Nord : Le mariage d’un ex-responsable musulman reporté à cause d’une procédure d’expulsion

De source proche du dossier, l’homme est visé par une procédure d’expulsion. Le mariage avec une Française de l’ex-responsable algérien d’un lieu de culte d’Hautmont, dans le Nord, a été reporté, ont indiqué le maire de la commune et le parquet d’Avesnes-sur-Helpe. Le lieu avait été fermé en décembre 2018 pour apologie d’actes de terrorisme.

Le procureur de la République d’Avesnes-sur-Helpe, Laurent Dumaine, a indiqué à l’AFP avoir « pris un sursis à célébration » de ce mariage, « compte tenu des vérifications en cours en pareille situation », confirmant une information de La Voix du Nord.

Lieu de culte fermé en 2018

L’intéressé, ancien président de l’association Assalem, qui gérait le lieu de culte, avait demandé la célébration du mariage pour le 3 septembre avec une ressortissante française, a expliqué à l’AFP le maire (UDI) d’Hautmont, Stéphane Wilmotte.
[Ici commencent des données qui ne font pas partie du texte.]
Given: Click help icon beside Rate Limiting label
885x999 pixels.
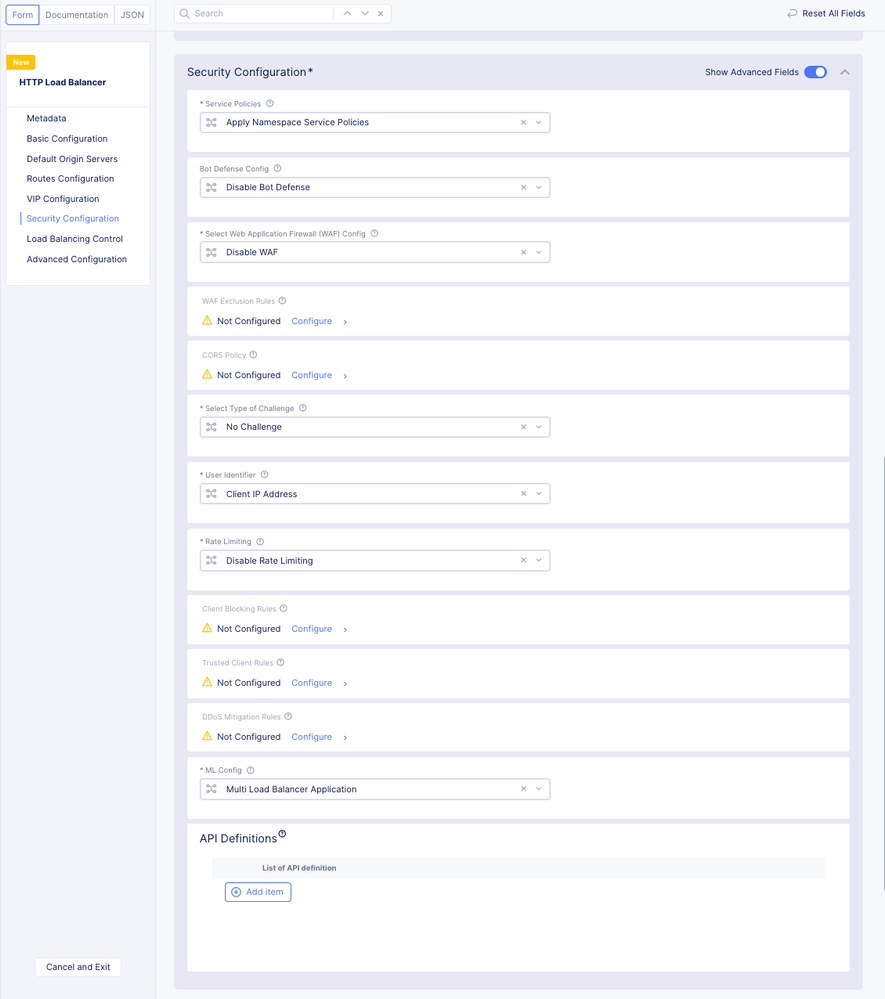Looking at the screenshot, I should pos(260,542).
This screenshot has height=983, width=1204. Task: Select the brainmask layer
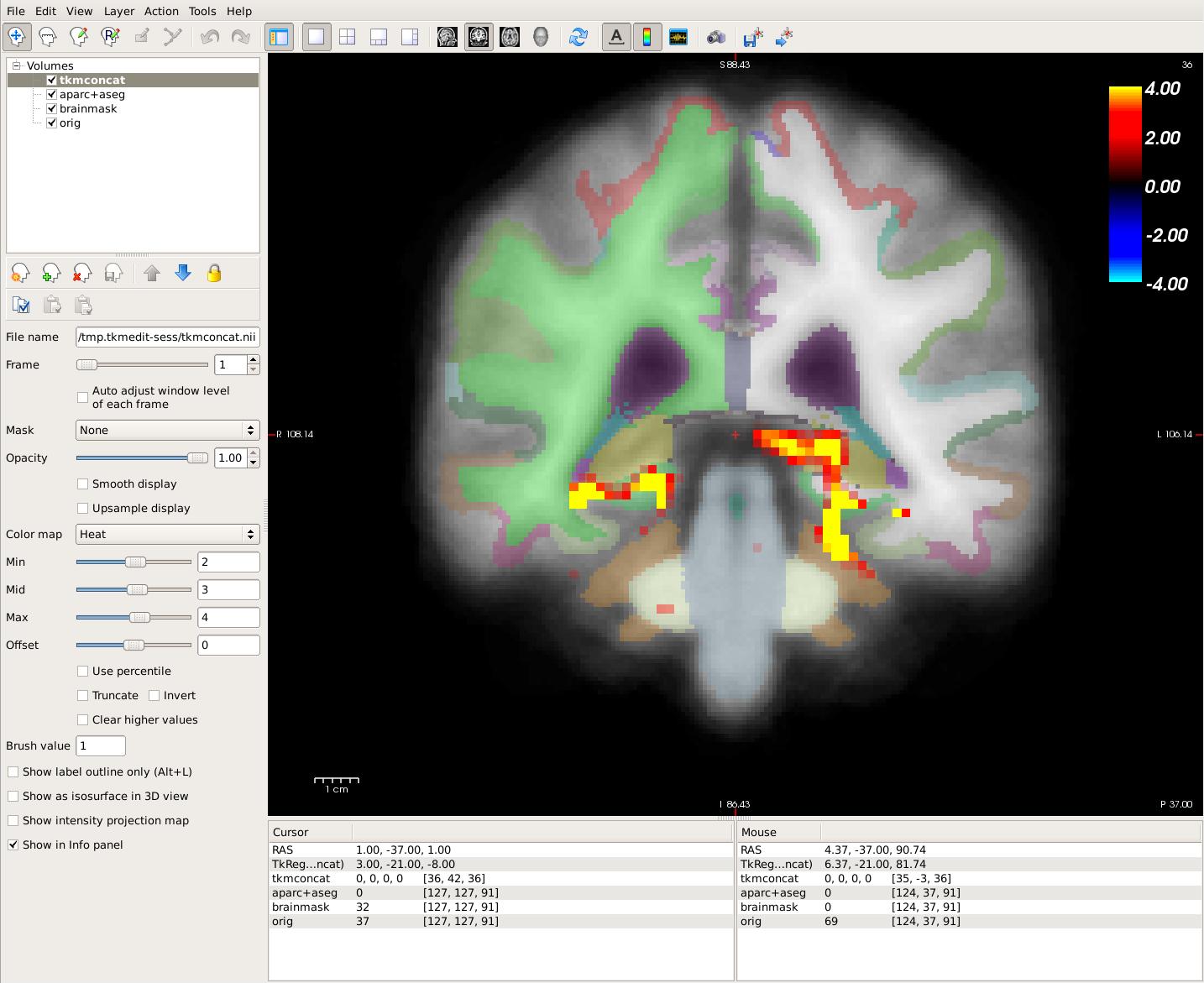[88, 109]
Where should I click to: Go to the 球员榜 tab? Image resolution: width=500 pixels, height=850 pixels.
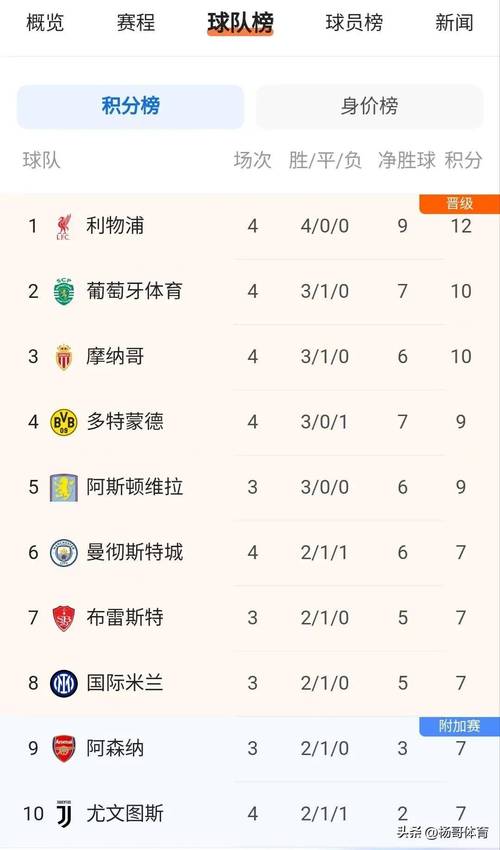tap(354, 23)
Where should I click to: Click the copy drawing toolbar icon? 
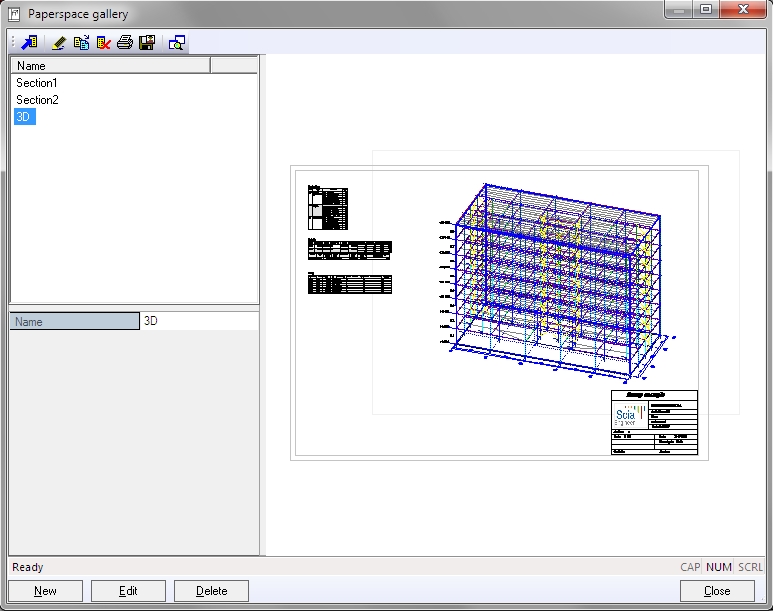pyautogui.click(x=81, y=42)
L’élu a précisé avoir « demandé des instructions au parquet » après avoir « été informé par les services de l’Etat d’un certain nombre d’éléments concernant la situation du demandeur ». Selon lui, le sursis court sur un mois.

L’association Assalem, a précisé la mairie, a également été dissoute après la fermeture de la salle de prière As-Sunnah, ordonnée par le préfet du Nord au motif que « les idées qui y étaient diffusées et les activités qui s’y déroulaient provoquaient à la violence, à la haine et à la discrimination et faisaient l’apologie d’actes de terrorisme ».
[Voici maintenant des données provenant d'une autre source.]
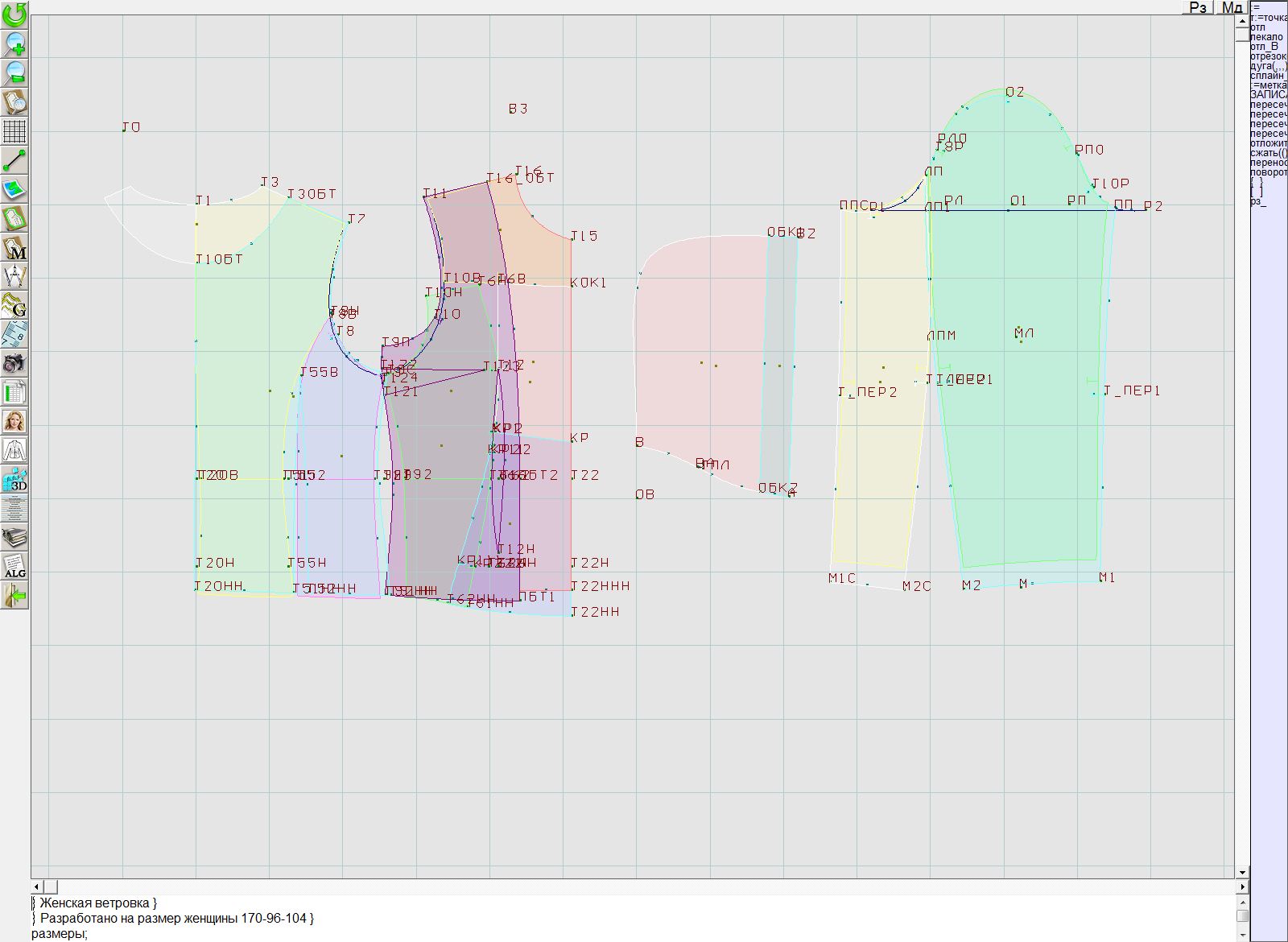The image size is (1288, 942).
Task: Zoom in with the magnifier plus icon
Action: tap(14, 43)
Etrangers radicalisés expulsés

Selon une source proche du dossier, ce ressortissant algérien résident à Hautmont, près de Maubeuge, avait été notifié le 10 août du lancement d’une procédure d’expulsion à son encontre.

Dans le cadre de l’affaire de l’imam nordiste Hassan Iquioussen, sous le coup d’un arrêté d’expulsion signé par le ministre de l’Intérieur, ce dernier avait souligné, le 30 août, avoir demandé aux préfets « de lui proposer des possibilités d’expulsion de personnes qui tiennent des discours de haine contre la République ».

Il avait affirmé que « depuis 2017, 786 étrangers radicalisés avaient été expulsés » du territoire national, et que « 74 d’entre eux » l’ont été au cours « des derniers mois », en se félicitant de la décision du Conseil d’Etat de valider l’expulsion de l’imam Iquioussen.